__Information provided__.
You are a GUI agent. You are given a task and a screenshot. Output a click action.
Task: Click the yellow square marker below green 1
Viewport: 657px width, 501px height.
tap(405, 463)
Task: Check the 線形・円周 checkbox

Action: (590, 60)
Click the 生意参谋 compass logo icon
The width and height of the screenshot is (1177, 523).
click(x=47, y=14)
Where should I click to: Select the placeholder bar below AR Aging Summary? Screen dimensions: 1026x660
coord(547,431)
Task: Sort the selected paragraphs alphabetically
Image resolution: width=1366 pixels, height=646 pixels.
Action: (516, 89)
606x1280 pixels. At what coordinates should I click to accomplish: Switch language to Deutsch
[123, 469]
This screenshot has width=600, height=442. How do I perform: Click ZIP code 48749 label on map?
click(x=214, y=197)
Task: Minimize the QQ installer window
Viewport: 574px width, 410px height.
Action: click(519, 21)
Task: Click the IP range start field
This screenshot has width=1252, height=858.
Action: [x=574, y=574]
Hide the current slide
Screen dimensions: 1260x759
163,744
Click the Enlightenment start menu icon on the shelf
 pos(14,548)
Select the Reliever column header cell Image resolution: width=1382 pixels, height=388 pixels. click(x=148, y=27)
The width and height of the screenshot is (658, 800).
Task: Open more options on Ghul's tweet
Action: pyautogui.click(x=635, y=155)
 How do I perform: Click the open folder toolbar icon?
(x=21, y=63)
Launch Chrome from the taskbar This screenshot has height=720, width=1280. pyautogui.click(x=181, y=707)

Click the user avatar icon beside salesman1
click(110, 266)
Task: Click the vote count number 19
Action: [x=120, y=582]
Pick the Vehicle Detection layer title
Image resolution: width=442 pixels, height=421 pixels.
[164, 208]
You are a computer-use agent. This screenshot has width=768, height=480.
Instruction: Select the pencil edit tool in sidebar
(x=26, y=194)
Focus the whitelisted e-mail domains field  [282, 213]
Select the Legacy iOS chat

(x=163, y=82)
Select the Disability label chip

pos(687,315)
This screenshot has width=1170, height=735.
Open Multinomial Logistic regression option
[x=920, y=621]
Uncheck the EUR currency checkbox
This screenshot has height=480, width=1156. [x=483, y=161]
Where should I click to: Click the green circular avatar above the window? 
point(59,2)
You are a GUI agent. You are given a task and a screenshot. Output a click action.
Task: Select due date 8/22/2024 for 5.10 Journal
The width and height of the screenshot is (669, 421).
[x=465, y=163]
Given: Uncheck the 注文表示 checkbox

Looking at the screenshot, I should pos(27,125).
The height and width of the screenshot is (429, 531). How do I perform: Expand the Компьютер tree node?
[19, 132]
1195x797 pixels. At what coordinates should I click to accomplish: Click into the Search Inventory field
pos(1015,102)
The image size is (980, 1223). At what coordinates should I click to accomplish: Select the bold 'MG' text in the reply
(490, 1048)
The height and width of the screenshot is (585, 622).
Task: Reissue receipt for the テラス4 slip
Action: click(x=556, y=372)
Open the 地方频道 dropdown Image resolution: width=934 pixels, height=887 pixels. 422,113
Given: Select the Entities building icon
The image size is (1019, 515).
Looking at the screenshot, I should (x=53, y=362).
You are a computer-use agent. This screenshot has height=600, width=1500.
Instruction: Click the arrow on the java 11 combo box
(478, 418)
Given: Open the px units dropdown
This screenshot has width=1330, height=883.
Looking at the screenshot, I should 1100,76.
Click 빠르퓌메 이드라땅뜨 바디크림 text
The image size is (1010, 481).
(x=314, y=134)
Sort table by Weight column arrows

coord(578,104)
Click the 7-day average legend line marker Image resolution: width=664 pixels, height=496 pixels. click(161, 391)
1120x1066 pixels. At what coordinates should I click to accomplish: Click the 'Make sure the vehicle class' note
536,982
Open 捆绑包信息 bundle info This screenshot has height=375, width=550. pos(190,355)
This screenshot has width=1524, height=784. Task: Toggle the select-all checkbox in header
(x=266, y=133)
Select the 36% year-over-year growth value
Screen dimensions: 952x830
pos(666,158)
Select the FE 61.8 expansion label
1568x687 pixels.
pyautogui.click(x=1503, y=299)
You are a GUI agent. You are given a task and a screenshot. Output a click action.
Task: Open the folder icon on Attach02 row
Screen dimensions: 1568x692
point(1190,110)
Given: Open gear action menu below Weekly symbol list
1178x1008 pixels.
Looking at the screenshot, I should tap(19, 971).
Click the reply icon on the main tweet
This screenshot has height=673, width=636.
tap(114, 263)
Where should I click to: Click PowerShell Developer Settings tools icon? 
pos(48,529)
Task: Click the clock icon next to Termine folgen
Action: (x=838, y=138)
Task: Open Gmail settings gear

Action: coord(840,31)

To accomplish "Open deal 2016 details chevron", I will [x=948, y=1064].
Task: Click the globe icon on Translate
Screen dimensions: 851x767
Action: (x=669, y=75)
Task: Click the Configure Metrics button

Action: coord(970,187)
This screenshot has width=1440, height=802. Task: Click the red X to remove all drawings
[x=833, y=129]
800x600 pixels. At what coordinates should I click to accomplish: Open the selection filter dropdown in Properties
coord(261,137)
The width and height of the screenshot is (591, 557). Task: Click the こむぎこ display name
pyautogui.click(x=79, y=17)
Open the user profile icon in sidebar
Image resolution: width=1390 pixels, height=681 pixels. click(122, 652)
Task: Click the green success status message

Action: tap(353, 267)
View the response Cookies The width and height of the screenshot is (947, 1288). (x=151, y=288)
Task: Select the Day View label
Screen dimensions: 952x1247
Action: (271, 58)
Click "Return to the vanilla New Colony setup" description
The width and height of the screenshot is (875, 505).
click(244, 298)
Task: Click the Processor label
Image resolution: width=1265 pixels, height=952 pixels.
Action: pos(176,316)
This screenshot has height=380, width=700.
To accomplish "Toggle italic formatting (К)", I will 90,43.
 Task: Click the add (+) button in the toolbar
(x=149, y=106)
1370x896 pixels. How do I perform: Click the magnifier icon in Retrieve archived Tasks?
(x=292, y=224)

__The problem__.
Look above for every line with the word "marker" and copy it.

__Response to this exercise__.
Task: Click the yellow square marker below green 1
Click the 7-day average legend line marker Image resolution: width=664 pixels, height=496 pixels. click(161, 391)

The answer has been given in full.